**JOB**
Set down the stretch of the alerts documentation from "Active alerts are" through "a subsystem failure." word for word.

**TEXT SEGMENT**
■ ■ ■

# Recording Faults with Persistent Alerts

Robots encounter a variety of fault conditions: disconnected sensors/motors, invalid mechanism states, initialization failures, etc. While the FRC Driver Station provides a :ref:`console interface <docs/software/driverstation/driver-station:Messages Tab>` for instantaneous alerts, the risk of missing important messages makes it poorly suited to communicate faults that persist over time.

Instead, the ``Alert`` class ([Java](https://github.wpilib.org/allwpilib/docs/beta/java/org/wpilib/driverstation/Alert.html), [C++](https://github.wpilib.org/allwpilib/docs/beta/cpp/classwpi_1_1_alert.html), :py:class:`Python <robotpy:wpilib.Alert>`) can be used for managing persistent alerts published via Network Tables. Alerts are assigned a priority (*error*, *warning*, or *info*) and can be *activated* or *deactivated* in robot code. The set of active alerts can be displayed on a dashboard, as shown below in Shuffleboard.

.. image:: images/alerts.png
   :alt: A screenshot of the alerts widget in Shuffleboard, with several active alerts.

Active alerts are automatically displayed in order based on priority and how recently they were activated, with newer and more critical alerts at the top of the list. This provides a mechanism for drivers (on the field) and programmers (off the field) to quickly assess the state of the robot and determine whether it is in a "match-ready" state. Highly descriptive alerts also allow drive teams to adapt to faults in real time, such as switching strategies in case of a subsystem failure.

■ ■ ■

Entries for finding words and elements

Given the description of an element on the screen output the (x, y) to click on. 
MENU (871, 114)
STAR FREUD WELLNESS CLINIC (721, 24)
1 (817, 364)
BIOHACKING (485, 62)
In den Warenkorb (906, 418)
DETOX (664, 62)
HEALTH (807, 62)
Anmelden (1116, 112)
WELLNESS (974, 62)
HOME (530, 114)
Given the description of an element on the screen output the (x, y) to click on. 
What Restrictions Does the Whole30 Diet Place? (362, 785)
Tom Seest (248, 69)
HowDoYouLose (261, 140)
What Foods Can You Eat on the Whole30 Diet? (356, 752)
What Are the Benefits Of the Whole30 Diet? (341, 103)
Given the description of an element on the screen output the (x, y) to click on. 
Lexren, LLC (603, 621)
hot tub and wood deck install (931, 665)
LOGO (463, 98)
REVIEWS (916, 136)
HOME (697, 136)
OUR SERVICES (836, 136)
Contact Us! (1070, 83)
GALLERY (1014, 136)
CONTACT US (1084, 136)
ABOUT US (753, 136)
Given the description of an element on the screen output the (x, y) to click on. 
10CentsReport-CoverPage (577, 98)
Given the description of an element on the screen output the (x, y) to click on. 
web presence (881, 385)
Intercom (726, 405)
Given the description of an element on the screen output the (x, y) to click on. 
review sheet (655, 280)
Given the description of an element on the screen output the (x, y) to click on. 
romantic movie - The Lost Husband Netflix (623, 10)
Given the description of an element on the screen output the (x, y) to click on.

■ ■ ■

**OUTPUT FOR THIS TASK**
Active alerts are automatically displayed in order based on priority and how recently they were activated, with newer and more critical alerts at the top of the list. This provides a mechanism for drivers (on the field) and programmers (off the field) to quickly assess the state of the robot and determine whether it is in a "match-ready" state. Highly descriptive alerts also allow drive teams to adapt to faults in real time, such as switching strategies in case of a subsystem failure.